Climb offers Commercial Driver’s License (CDL) training and office career training. Gray said they are currently in the middle of CDL training, and the women will be taking their tests in the next couple weeks.
Gray added it is an exciting time because once the women take the tests, they can start getting placed into jobs.
Working to Stay in Wyoming
Green River resident Cheryl James is one of the women who graduated from Climb’s CDL program and was successfully placed in a job. She shared her story with the council to show them the Climb program does help women.
James is originally from New Mexico and moved to Wyoming to live with her husband who worked in the mines in Sweetwater County. When she moved to Green River, they soon started moving from state to state for her husband’s work.
It became time for her daughter to start school, and she said she refused to move her from school to school. When James and her husband divorced, she wanted to stay in Wyoming for the “excellent school system” that her kids may not have gotten in New Mexico.
James told the council that she said she would clean toilets if she had to if that meant she could stay in Wyoming give her kids a good education. After getting a job as a janitor cleaning banks, cleaning toilets was exactly what she was doing.
Moving Towards Self-Sufficiency
At about the time James started doing custodial work, Gray called James about the CDL program.
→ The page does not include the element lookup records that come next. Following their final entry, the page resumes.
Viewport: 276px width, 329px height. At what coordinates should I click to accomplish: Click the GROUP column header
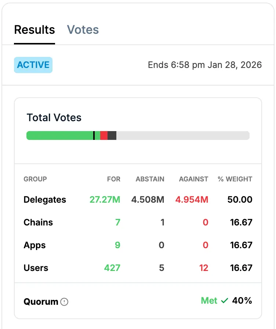[35, 179]
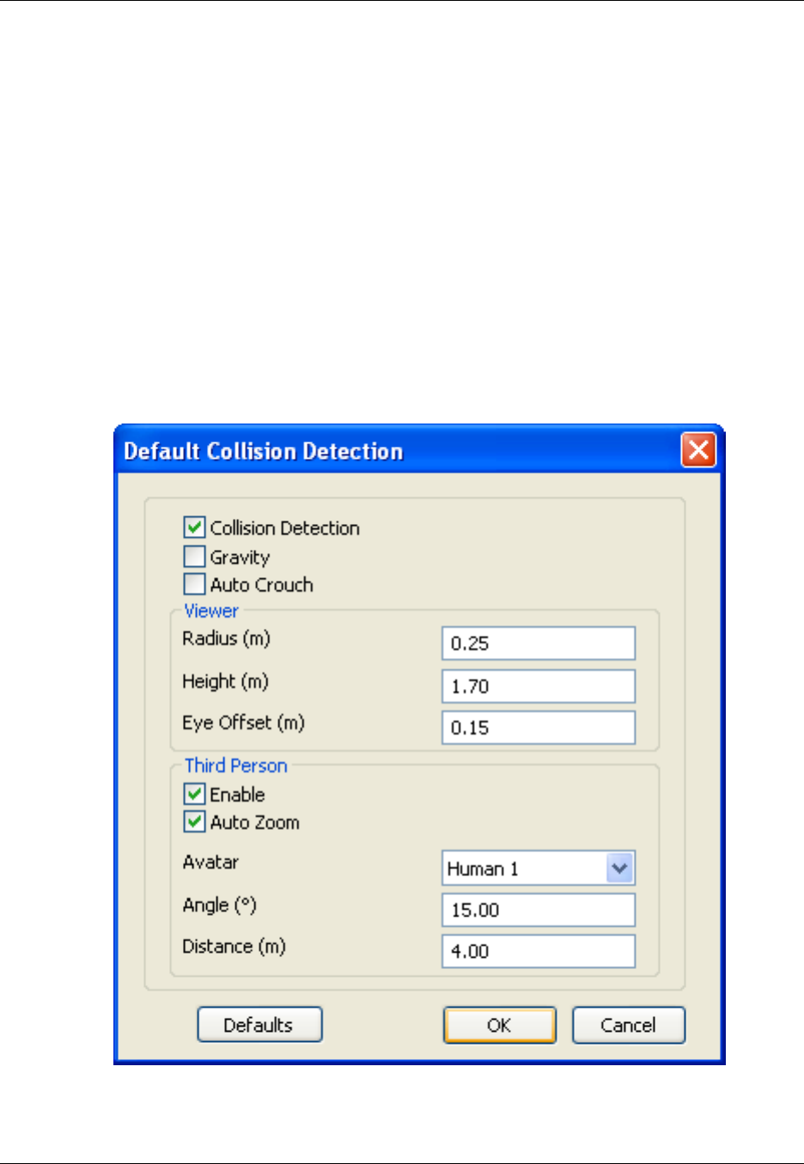Open the Avatar dropdown arrow
This screenshot has height=1164, width=804.
pyautogui.click(x=619, y=868)
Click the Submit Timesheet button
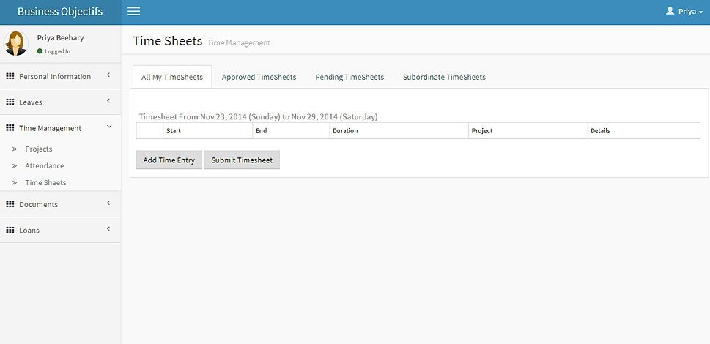Screen dimensions: 710x344 (242, 160)
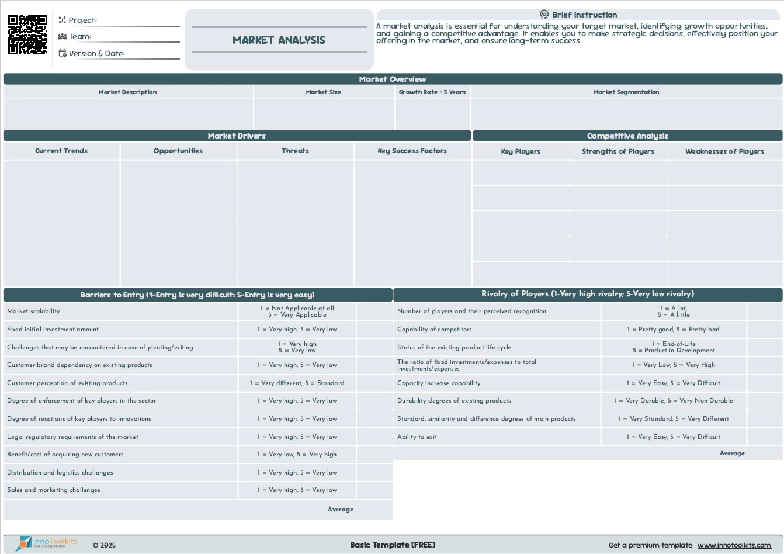Open the www.innotoolkits.com link

[x=734, y=545]
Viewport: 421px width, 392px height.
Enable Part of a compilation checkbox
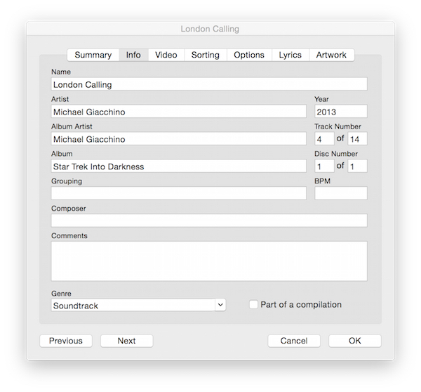(253, 305)
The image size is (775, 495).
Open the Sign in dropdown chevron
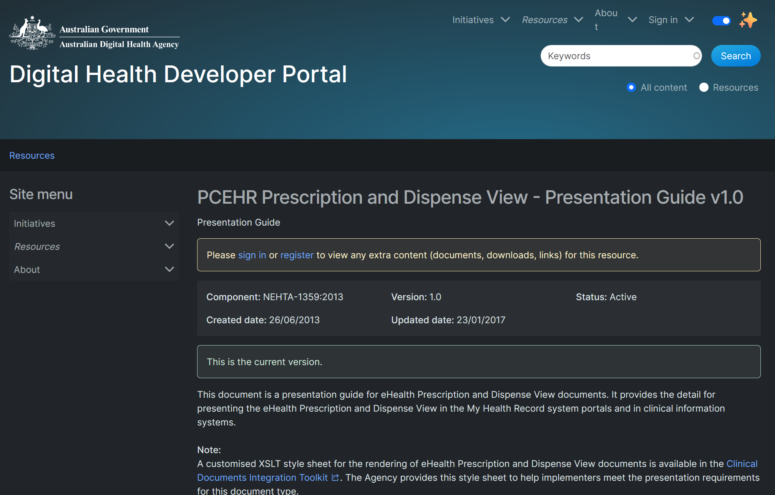[x=690, y=20]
While going through the program, Climb also offered counseling, money management, and other resources to help the women become self-sufficient.
James graduated from the CDL program last spring and was quickly placed into a truck driving job that allows her to support herself and her children.
Before going through the Climb program, she was on the Supplemental Nutrition Assistance Program (SNAP), and her kids were getting Medicaid through the state. Now, James can afford food for her family and can afford insurance not only for her kids but also for herself.
“I love what I do,” James said. “I truly enjoy getting up every day to go to work and I’m really thankful I got chosen for the program.”
Even though James is graduated from the Climb program, she said the program is still there for her and her family, offering help and resources of any kind.
James said that of all the states she’s lived in, Climb Wyoming is the only program she’s seen that offers self-help for women.
“I’m glad I’m still here in Wyoming. I could have just given up and went back to New Mexico, but I’m here to stay and I’m here to work,” James said.